▸ **Selection**
The training set is loaded from a parquet file. In a separate notebook data from the training set was preprocessed and saved to the file to save time.

The notebook: https://www.kaggle.com/kingakocol/dataset-optiver.

In [None]:
df_train = pd.read_parquet('../input/dataset-optiver/df_train.parquet')
df_train_catboost = df_train.copy()

### Test set

Preprocessing of the test set.

In [None]:
test = pd.read_csv('../input/optiver-realized-volatility-prediction/test.csv')

test_ids = test.stock_id.unique()
df_test = preprocessor(list_stock_ids= test_ids, is_train = False)
df_test = test.merge(df_test, on = ['row_id'], how = 'left')

## Normalization and label encoding

In this section, the test set was standardized (all columns except row_id, target, time_id, stock_id) and the columns (time_id, stock_id) were encoded.

In [None]:
for col in df_test.columns.to_list()[3:]:
    df_test[col] = df_test[col].fillna(df_test[col].mean())
    df_test[col] = df_test[col].fillna(0)

df_test = df_test.drop(['row_id'], axis = 1)

df_train[['stock_id', 'time_id']] = df_train['row_id'].str.split('-', expand=True)
col = df_train.pop('stock_id')
df_train.insert(1, 'stock_id', col)
col = df_train.pop('time_id')
df_train.insert(2, 'time_id', col)

for col in df_train.columns.to_list()[4:]:
    df_train[col] = df_train[col].fillna(df_train[col].mean())

In [None]:
scales = df_train.drop(['row_id', 'target', 'time_id','stock_id'], axis = 1).columns.to_list()

scaler = StandardScaler()
scaler.fit(df_train[scales])

test = df_test.drop(['time_id','stock_id'], axis = 1)
test = scaler.transform(test)
test = pd.DataFrame(test)
test = test.set_axis(scales, axis=1, inplace=False)

test_x = test.copy()

test['time_id'] = df_test['time_id']
test.set_index(test.columns[-1], inplace=True)
test.reset_index(inplace=True)

▸ **Dataset rows**
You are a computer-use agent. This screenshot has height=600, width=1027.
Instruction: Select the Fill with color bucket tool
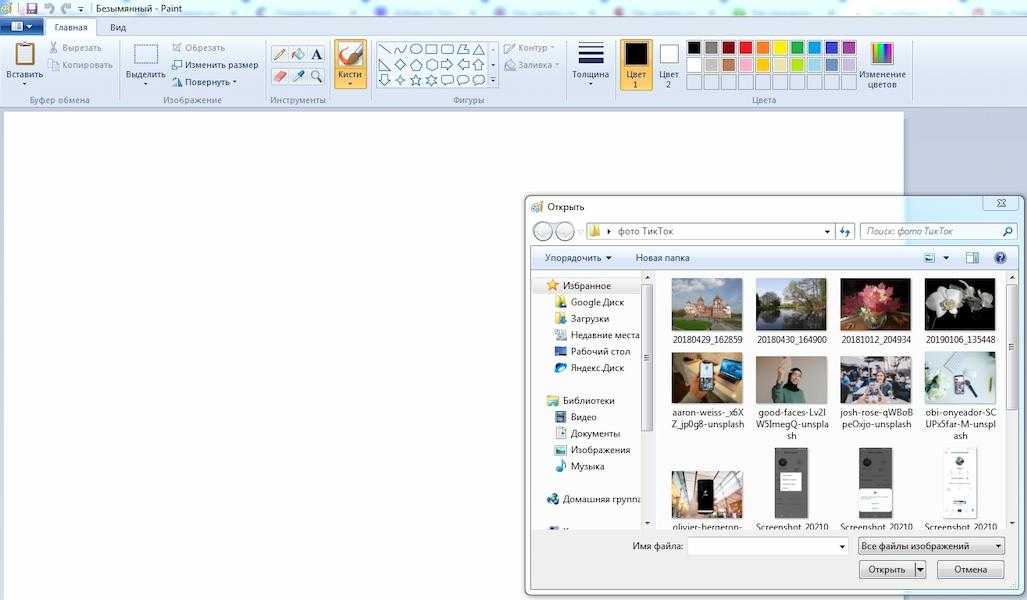click(x=298, y=54)
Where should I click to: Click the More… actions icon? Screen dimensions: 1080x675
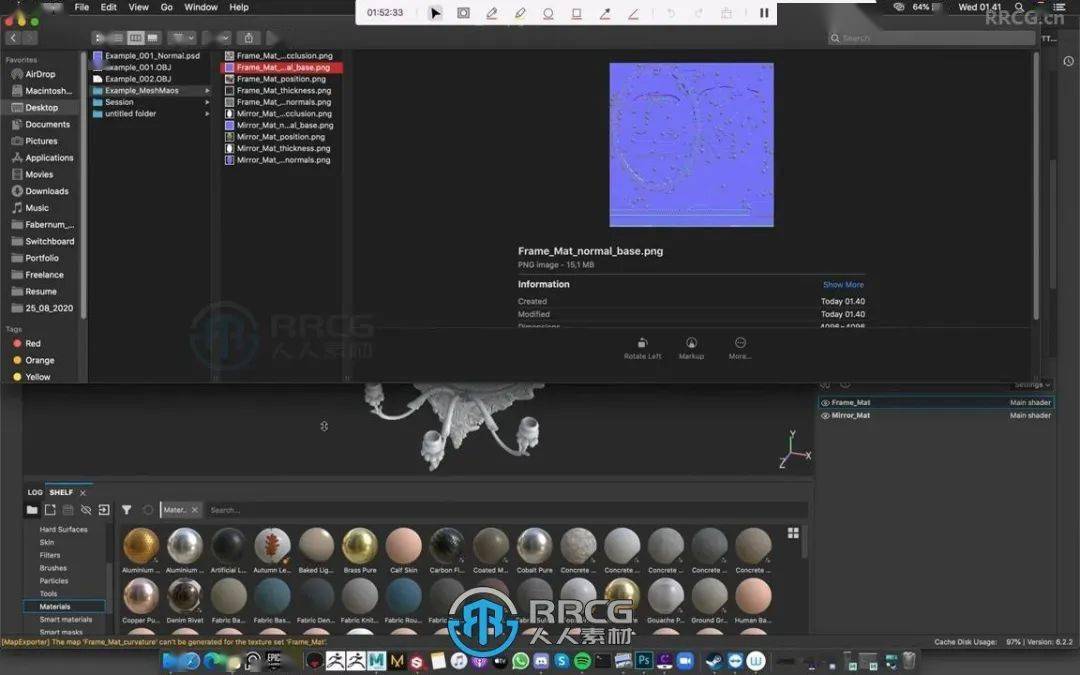pos(740,343)
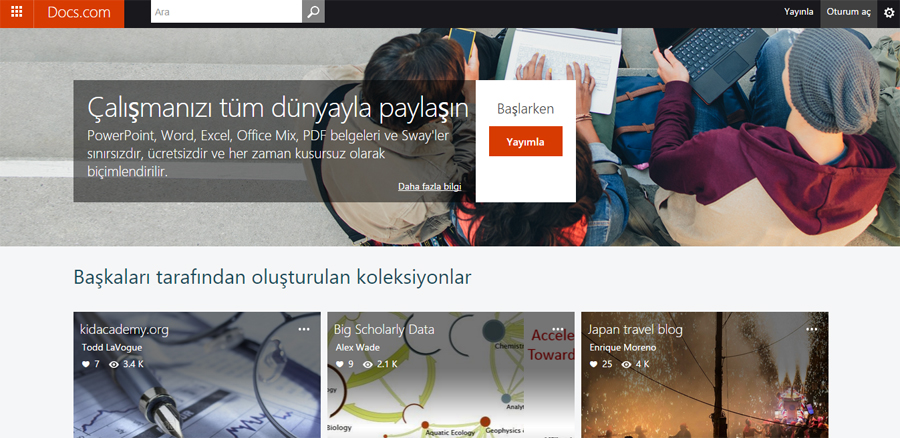Focus the Ara search field
The height and width of the screenshot is (438, 900).
pos(225,12)
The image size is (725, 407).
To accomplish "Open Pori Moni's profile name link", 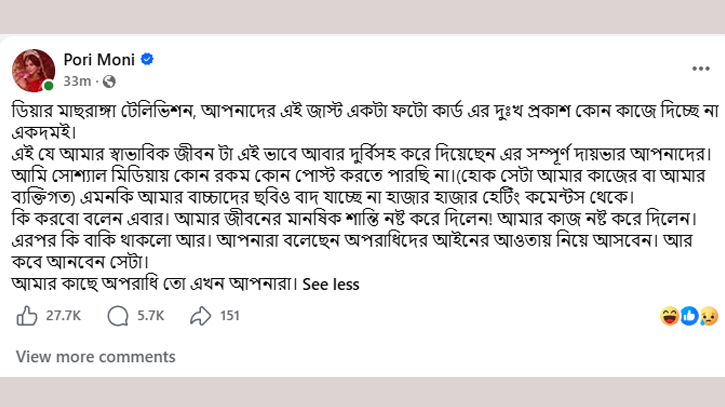I will coord(99,60).
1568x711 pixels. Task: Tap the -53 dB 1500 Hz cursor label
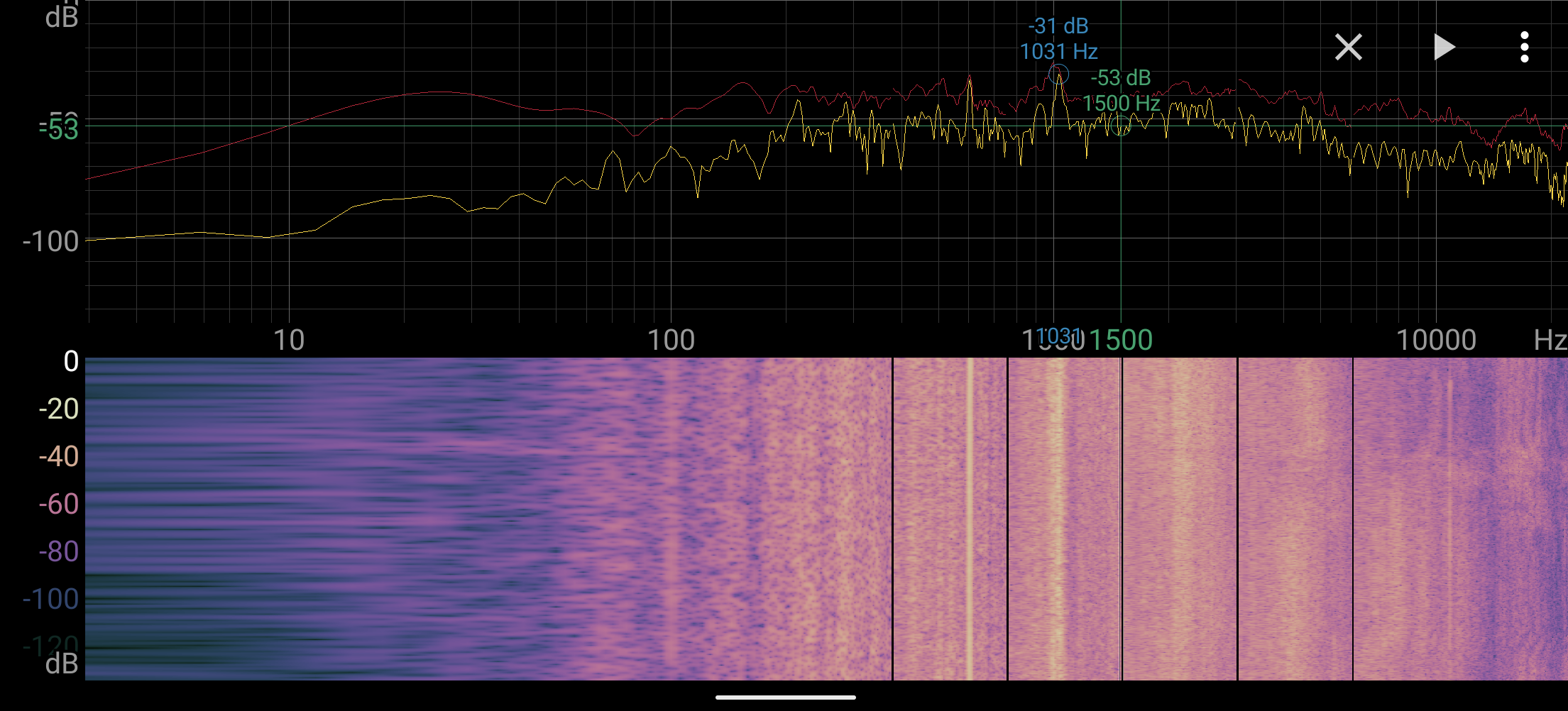tap(1121, 91)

▸ **Written task**
Can you echo the preprocessing notebook word for word, everything from "df_test = df_test.drop(['row_id'], axis" down to "col = df_train.pop('time_id')"? The records are separate from the preprocessing notebook.

▸ **Solution below**
df_test = df_test.drop(['row_id'], axis = 1)

df_train[['stock_id', 'time_id']] = df_train['row_id'].str.split('-', expand=True)
col = df_train.pop('stock_id')
df_train.insert(1, 'stock_id', col)
col = df_train.pop('time_id')